### [DIRECTIONS]
Select all lines in the records that include "propiedades".
--- START ---
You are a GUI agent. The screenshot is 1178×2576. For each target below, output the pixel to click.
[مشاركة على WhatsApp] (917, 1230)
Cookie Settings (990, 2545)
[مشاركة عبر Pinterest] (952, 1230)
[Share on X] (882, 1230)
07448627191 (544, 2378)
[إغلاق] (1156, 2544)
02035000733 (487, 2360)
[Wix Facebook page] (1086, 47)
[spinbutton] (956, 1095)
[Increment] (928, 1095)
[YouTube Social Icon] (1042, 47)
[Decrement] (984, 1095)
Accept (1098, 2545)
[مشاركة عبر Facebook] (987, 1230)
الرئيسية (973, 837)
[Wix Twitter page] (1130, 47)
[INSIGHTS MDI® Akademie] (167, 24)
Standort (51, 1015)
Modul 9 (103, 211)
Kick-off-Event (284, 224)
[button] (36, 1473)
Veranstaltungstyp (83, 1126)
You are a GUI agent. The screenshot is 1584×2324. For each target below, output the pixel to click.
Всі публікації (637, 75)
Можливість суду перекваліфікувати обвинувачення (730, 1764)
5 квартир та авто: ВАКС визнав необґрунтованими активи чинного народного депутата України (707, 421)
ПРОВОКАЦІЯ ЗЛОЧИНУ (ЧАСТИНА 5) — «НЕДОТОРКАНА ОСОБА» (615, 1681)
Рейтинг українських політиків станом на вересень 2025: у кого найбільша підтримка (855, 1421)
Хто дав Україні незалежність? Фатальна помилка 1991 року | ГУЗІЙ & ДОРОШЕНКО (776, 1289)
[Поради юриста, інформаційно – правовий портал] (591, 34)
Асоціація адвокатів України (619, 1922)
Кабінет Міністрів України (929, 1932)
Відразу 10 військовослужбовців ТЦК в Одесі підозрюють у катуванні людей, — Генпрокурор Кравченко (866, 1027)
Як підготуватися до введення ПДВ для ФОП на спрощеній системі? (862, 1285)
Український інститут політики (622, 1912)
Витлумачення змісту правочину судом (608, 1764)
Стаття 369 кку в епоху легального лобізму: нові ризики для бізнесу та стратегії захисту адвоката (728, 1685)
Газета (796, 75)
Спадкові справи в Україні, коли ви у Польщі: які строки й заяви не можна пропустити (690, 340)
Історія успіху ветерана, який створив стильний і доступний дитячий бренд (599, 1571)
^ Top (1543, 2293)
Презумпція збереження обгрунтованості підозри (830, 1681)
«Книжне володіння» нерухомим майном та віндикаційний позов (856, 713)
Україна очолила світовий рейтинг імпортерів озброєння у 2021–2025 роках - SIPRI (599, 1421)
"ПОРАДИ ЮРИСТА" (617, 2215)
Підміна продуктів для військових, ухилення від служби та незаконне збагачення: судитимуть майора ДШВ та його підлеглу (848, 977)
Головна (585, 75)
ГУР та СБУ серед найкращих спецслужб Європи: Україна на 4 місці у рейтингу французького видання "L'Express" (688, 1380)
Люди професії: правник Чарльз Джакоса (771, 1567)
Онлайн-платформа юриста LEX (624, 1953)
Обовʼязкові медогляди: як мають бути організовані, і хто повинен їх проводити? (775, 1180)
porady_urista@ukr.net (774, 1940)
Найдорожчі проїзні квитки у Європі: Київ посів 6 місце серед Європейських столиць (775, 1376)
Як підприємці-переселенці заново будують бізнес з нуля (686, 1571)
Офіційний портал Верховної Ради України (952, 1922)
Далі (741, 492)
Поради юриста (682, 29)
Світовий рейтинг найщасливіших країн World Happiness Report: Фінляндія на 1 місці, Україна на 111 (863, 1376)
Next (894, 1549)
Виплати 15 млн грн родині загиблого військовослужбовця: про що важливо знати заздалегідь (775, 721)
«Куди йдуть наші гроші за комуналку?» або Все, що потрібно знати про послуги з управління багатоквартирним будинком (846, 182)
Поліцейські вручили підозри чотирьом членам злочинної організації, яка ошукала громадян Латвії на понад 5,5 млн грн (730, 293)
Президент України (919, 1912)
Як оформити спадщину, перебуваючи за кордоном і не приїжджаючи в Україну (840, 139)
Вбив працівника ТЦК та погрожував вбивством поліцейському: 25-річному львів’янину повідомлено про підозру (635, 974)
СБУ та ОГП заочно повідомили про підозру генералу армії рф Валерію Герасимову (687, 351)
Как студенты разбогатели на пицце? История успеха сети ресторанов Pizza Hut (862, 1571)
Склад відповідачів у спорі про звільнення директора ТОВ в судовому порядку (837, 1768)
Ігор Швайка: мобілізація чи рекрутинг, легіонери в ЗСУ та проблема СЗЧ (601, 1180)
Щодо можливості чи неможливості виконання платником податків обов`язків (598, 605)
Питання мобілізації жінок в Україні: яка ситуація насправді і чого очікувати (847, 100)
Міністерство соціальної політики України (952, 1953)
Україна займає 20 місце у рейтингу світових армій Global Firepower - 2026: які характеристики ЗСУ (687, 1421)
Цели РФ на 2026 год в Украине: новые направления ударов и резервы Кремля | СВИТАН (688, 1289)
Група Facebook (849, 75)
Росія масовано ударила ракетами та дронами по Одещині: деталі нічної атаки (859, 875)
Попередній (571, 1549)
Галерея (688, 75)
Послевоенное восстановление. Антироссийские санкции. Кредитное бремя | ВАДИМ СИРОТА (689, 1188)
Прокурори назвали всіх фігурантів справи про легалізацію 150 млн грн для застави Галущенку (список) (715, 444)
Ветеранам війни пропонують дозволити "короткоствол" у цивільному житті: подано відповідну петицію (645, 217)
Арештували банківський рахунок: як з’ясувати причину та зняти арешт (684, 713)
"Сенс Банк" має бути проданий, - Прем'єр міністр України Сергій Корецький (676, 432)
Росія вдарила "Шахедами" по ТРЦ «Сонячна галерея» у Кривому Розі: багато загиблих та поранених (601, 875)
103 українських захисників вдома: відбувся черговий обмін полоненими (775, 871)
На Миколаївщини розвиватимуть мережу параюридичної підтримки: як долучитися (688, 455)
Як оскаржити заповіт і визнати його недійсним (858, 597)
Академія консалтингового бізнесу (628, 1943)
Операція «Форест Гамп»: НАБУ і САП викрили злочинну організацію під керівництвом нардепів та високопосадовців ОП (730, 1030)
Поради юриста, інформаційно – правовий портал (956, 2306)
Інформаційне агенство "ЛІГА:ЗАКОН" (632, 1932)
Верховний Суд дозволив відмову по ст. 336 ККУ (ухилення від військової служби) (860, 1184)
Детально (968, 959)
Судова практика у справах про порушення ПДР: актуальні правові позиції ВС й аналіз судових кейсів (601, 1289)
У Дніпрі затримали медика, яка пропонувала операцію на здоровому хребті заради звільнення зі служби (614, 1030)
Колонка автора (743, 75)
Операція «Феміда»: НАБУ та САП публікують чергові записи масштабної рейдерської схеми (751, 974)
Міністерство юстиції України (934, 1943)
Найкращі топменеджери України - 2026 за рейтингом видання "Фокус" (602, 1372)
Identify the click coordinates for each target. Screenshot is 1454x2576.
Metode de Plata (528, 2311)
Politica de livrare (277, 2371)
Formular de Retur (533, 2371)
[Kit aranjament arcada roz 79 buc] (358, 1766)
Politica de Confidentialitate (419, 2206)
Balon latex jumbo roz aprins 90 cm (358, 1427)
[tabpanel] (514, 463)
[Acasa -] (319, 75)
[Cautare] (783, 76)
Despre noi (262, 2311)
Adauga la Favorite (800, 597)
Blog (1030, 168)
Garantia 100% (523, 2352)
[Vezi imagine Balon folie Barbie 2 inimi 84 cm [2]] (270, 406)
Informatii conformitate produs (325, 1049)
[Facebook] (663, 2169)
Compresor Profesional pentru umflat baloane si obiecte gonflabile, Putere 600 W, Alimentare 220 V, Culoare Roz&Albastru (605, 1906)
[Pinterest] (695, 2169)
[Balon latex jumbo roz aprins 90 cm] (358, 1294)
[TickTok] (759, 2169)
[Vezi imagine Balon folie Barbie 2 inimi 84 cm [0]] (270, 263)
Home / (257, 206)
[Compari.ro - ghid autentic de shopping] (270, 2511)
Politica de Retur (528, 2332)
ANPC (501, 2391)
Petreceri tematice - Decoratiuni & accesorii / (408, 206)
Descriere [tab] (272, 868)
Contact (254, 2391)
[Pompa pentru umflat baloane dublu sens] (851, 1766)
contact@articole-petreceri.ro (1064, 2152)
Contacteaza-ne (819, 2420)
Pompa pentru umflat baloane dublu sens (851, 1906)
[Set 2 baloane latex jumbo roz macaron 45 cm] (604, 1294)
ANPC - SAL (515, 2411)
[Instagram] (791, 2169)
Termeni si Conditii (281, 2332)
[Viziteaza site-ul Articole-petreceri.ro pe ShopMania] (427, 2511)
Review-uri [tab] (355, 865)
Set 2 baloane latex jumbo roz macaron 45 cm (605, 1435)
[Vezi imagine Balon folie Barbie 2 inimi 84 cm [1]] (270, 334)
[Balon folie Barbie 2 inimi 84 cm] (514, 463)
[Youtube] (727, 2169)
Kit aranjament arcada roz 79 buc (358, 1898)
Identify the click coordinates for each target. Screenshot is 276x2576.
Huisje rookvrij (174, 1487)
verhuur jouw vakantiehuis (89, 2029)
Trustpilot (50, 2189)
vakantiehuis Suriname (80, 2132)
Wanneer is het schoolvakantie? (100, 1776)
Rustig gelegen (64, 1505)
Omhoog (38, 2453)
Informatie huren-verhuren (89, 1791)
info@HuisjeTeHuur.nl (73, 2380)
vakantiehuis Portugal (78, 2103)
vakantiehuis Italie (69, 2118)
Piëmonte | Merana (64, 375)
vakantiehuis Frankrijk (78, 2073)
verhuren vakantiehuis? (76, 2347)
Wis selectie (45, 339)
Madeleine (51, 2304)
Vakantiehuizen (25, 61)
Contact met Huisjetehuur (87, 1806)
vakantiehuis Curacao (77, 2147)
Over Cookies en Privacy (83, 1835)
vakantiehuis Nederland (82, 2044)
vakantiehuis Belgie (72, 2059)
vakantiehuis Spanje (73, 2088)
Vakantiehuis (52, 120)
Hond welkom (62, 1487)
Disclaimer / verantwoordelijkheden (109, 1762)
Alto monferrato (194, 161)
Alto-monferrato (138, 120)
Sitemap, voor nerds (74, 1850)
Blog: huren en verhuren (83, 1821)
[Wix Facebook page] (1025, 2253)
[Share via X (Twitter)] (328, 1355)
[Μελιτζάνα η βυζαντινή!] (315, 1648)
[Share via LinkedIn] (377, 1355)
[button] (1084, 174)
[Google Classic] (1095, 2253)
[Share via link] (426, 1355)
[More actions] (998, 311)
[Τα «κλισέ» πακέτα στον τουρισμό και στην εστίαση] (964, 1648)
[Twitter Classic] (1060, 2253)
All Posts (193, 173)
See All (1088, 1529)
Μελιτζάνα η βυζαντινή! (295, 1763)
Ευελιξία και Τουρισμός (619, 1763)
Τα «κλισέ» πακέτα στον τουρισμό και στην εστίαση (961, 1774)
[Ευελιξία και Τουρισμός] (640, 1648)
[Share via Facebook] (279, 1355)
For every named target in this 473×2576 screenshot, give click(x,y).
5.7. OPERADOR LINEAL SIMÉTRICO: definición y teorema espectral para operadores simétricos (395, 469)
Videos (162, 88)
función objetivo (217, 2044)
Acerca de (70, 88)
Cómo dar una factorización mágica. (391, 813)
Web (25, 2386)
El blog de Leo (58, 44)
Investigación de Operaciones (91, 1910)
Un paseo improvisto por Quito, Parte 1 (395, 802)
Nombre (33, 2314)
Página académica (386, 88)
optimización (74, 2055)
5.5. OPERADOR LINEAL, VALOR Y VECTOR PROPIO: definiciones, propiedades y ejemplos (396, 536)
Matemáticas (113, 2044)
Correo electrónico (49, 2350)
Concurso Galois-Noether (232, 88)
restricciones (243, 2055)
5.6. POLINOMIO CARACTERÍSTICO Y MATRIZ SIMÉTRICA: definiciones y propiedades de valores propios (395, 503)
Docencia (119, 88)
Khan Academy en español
--- END ---
### [ANSWER TO THE EXERCISE]
5.5. OPERADOR LINEAL, VALOR Y VECTOR PROPIO: definiciones, propiedades y ejemplos (396, 536)
5.6. POLINOMIO CARACTERÍSTICO Y MATRIZ SIMÉTRICA: definiciones y propiedades de valores propios (395, 503)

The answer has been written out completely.